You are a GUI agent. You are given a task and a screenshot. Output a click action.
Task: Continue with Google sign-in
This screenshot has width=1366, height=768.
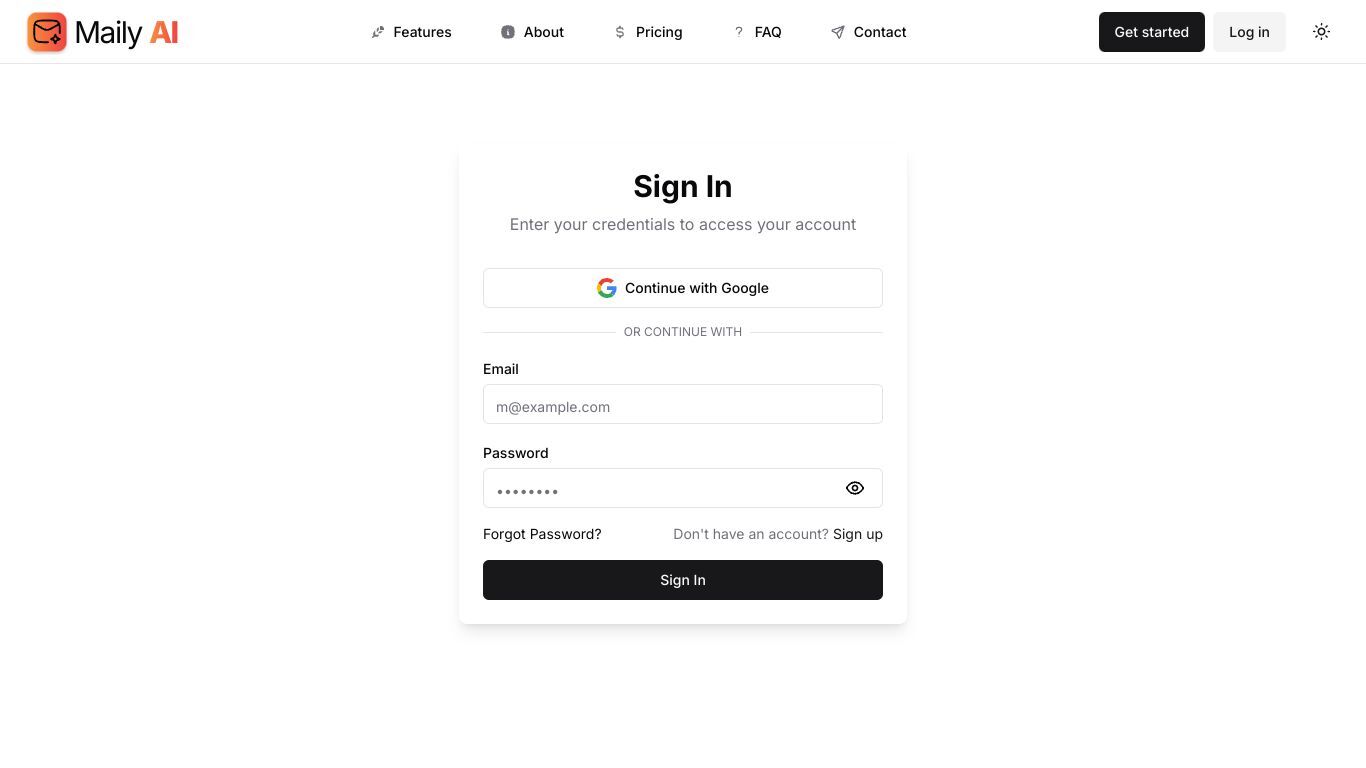click(683, 288)
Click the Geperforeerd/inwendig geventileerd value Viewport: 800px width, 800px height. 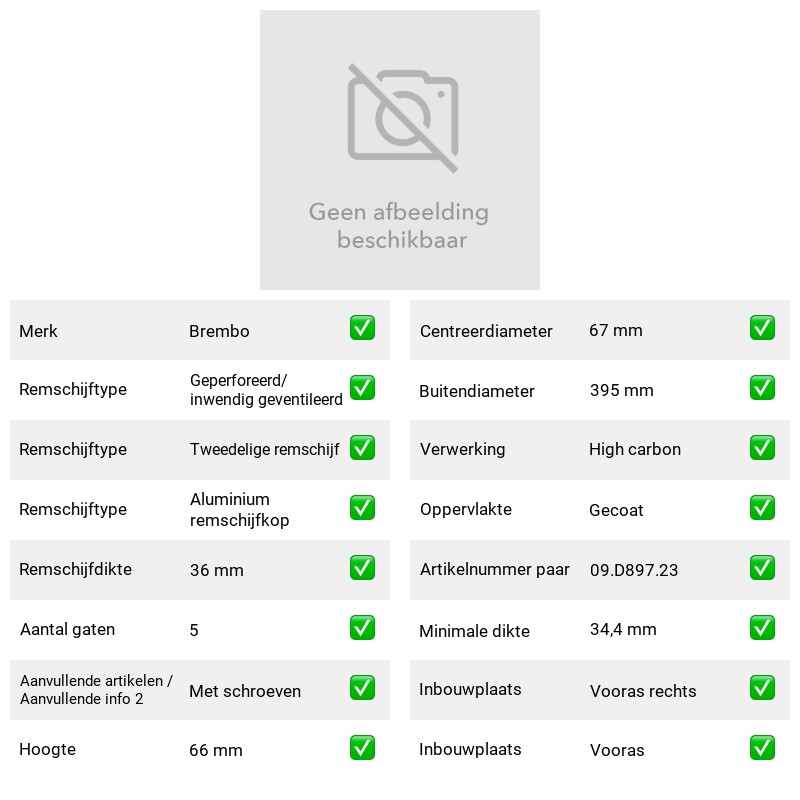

WRITTEN INSTRUCTION | Present the lines above as a numbered list, skipping any blank lines and leaving the pictures out.

RESULT FOR THIS EXERCISE |
1. You are a GUI agent. You are given a task and a screenshot. Output a click action.
2. Task: Continue with Google sign-in
3. This screenshot has width=1366, height=768.
4. click(683, 288)
5. Click the Geperforeerd/inwendig geventileerd value Viewport: 800px width, 800px height. 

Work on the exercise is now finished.